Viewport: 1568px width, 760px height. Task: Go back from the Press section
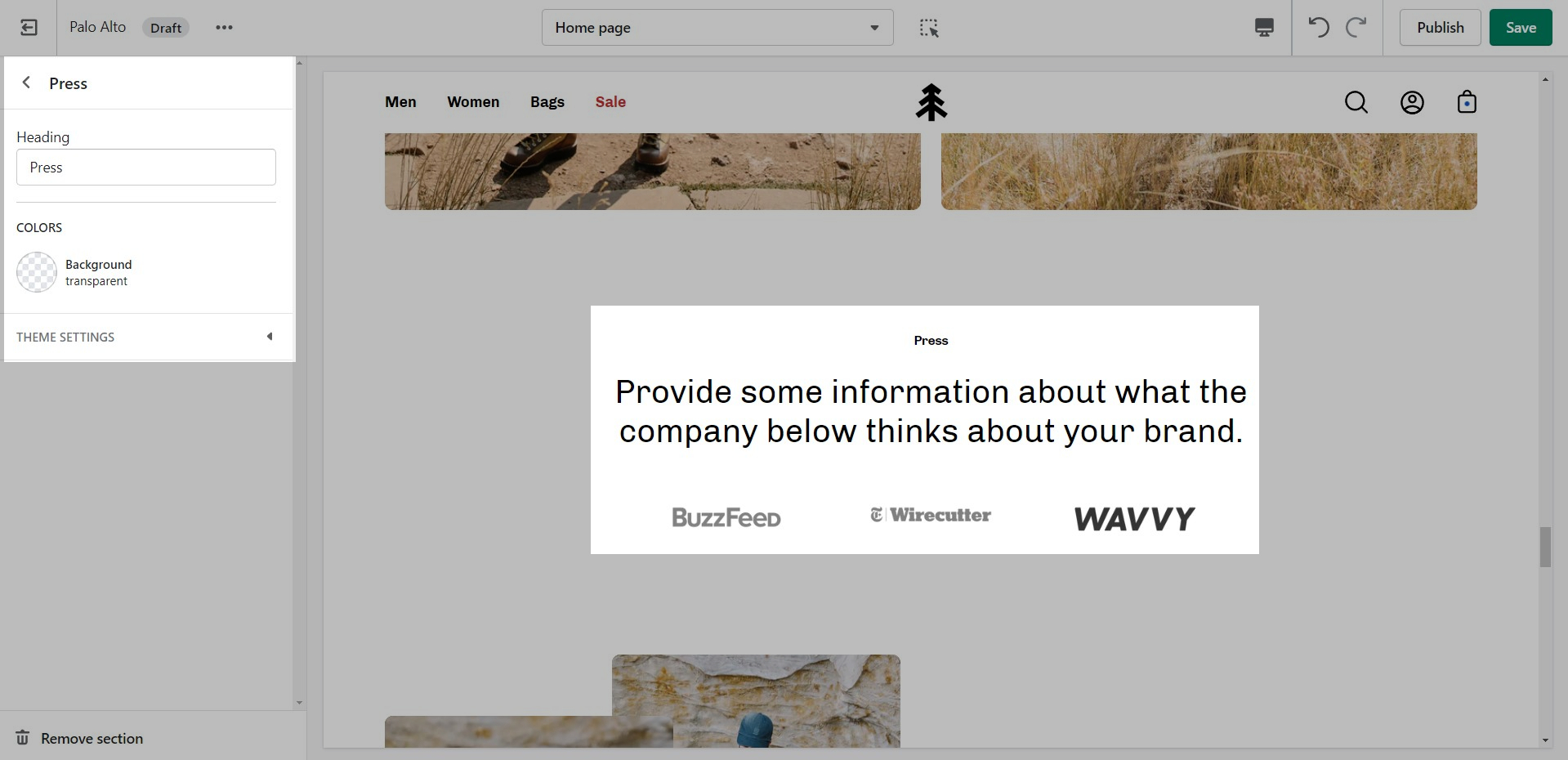pos(27,83)
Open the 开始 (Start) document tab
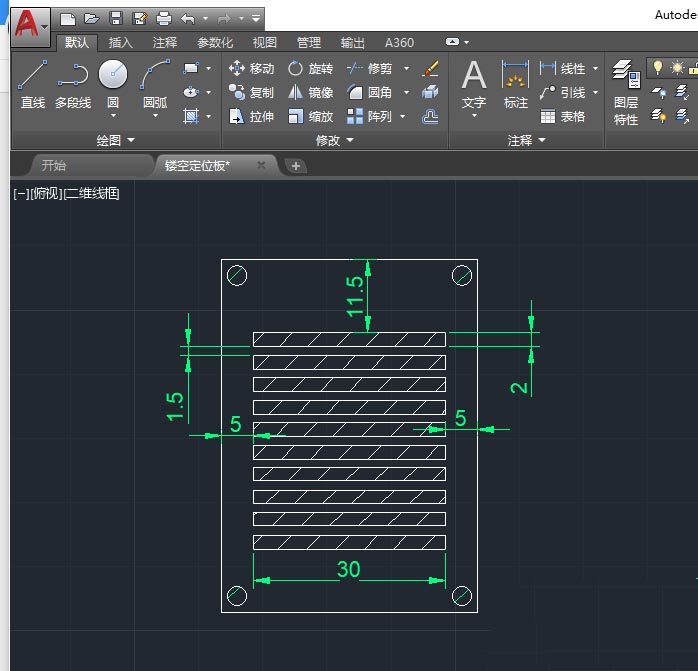Viewport: 698px width, 671px height. pos(54,165)
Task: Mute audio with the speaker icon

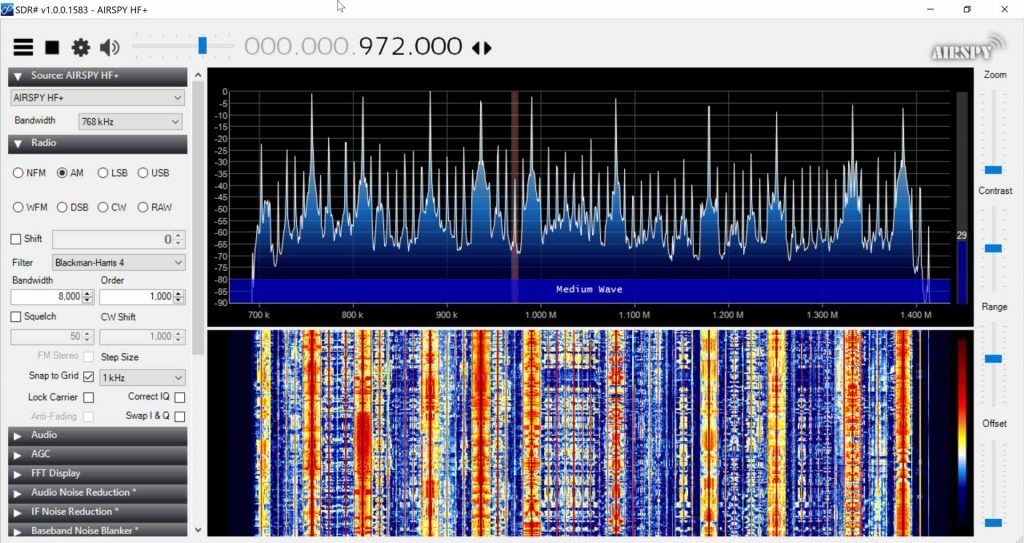Action: [109, 47]
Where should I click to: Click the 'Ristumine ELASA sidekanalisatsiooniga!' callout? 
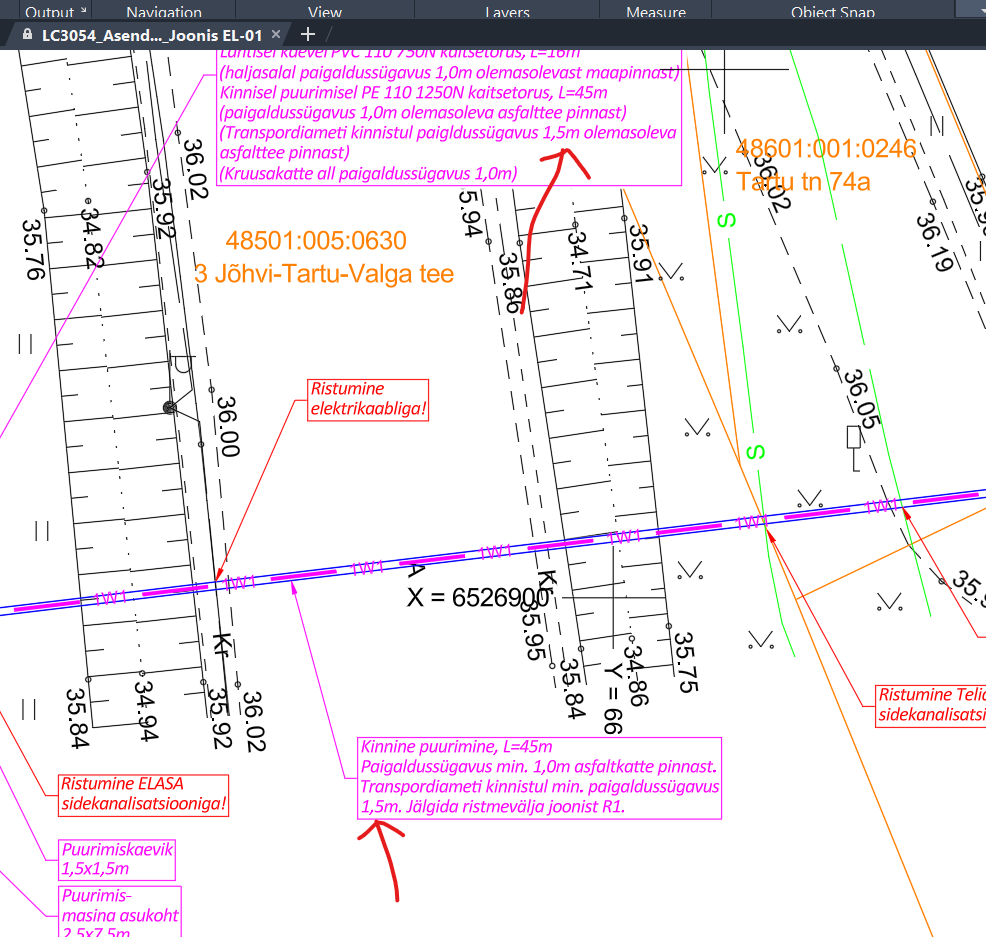[143, 793]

★ ★ ★ ★ ★

◆ Task: Reproduce every line above word for word; no images.

◆ Solution to the problem:
Viewport: 1568px width, 760px height. Task: Go back from the Press section
pos(27,83)
Open the 开始 (Start) document tab
Viewport: 698px width, 671px height. pos(54,165)
Task: Mute audio with the speaker icon

Action: [109, 47]
Where should I click to: Click the 'Ristumine ELASA sidekanalisatsiooniga!' callout? 
[143, 793]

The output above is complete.